İnsan yaşadığı hayat sürecinde zaman zaman ölümler ve dirilişler yaşar. Biyolojik bedenin ölümünden bahsetmiyoruz. Hayata dair ümitlerin ve hayallerin tükenişinden söz ediyoruz. Bazen öyle düşüşler yaşanır ki, eli-kolu düşer insanın. Gözünün feri, yüreğinin heyecanı kaybolur. Yalnızlığa sürüklenir, karamsarlık girdabına girer ve âdeta hayata küser. Bir mütefekkirin ifadesiyle: “Hayatı kaybetmekten daha kötü bir şey vardır; hayatın anlamını kaybetmek.”
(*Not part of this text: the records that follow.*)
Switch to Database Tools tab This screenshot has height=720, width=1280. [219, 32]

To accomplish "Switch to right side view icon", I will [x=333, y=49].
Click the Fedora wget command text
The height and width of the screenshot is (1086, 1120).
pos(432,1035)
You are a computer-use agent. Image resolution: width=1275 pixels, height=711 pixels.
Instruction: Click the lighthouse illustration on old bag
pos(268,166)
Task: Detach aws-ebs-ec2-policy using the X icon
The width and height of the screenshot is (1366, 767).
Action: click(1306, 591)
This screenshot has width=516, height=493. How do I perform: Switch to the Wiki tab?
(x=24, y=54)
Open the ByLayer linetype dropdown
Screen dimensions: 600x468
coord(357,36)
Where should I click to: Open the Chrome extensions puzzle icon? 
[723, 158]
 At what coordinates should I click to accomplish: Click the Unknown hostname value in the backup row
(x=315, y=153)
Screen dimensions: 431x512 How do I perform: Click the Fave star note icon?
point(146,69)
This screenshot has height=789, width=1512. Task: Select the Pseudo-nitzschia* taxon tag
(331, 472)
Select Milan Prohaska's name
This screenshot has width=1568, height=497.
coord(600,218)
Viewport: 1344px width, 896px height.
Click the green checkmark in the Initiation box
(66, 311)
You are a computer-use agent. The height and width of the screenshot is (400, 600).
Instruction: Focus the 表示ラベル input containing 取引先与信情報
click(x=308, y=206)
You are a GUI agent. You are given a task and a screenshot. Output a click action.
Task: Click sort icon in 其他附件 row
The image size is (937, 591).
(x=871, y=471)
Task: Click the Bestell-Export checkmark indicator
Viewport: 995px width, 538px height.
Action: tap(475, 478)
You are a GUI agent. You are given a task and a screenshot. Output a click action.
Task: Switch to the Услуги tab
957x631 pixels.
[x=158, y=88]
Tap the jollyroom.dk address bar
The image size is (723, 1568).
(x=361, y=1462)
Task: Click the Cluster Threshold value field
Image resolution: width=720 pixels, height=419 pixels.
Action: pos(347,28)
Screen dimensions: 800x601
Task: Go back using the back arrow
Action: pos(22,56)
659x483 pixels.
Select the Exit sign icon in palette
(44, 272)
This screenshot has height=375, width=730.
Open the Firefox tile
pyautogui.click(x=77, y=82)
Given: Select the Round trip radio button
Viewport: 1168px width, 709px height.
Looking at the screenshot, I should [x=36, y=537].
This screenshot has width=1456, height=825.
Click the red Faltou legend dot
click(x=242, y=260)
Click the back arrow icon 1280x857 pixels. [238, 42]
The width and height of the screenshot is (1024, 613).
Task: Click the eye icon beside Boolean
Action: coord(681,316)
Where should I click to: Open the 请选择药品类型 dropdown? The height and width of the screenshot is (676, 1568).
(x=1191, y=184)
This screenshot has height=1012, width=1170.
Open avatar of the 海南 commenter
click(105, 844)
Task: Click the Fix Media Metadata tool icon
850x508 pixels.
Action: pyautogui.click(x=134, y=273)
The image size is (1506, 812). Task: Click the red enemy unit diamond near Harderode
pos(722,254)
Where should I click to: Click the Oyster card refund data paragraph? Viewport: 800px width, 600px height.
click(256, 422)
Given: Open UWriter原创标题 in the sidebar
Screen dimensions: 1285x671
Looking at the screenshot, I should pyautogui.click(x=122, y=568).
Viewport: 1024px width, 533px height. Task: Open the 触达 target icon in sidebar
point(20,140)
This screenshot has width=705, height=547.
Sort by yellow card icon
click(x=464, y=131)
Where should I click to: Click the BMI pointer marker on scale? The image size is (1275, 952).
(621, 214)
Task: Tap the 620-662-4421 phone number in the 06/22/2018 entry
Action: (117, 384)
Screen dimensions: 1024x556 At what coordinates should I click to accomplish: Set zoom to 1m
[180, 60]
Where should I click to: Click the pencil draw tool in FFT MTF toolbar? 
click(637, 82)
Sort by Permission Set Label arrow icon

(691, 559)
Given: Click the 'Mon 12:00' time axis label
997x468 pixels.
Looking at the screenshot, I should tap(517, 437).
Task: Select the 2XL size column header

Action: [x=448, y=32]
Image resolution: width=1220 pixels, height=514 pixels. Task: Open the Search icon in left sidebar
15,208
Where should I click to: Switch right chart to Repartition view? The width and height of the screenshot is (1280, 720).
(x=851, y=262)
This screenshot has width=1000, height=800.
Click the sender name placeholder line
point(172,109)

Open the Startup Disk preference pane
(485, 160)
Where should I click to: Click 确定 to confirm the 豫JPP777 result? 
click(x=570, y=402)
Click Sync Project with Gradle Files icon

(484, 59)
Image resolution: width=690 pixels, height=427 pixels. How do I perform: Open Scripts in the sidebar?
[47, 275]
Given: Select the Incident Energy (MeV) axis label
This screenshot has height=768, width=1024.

İnançsız insanın bu psikolojiye düşmesinin sebepleri, çoğu zaman dünyevî meselelerdir. İflasa sürüklenmek, hedeflerine ulaşamamak, sevdikleri tarafından terkedilmek, itibarsızlaşmak, çevresi tarafından horlanmak, ilgisizlikten çatlayacak hâle gelmek gibi daha birçok husus böyleleri için hayatı anlamsız hâle getirebilir. Bu nevi ölümler, îman bakımından yeterli derinliğe ulaşamamış, zayıf inançlılarda da görülebilir. Îmânda şüphesi olmayan kimseler ise inancının gücü nispetinde, bu nevi sıkıntıları bir şekilde atlatabilir. Onun risk alanı ise daha çok, isteyerek ya da istemeyerek içine düştüğü günahlardır. Esas hayatın âhiret hayatı olduğuna inanan bir mü’min, o hayatta Rabbin huzuruna çıkamayacak derecede günahlara dalıp gittiğine inandığı ve ümidini yitirmeye başladığı andan itibaren, böyle manevî bir ölümle burun buruna gelmiş olur.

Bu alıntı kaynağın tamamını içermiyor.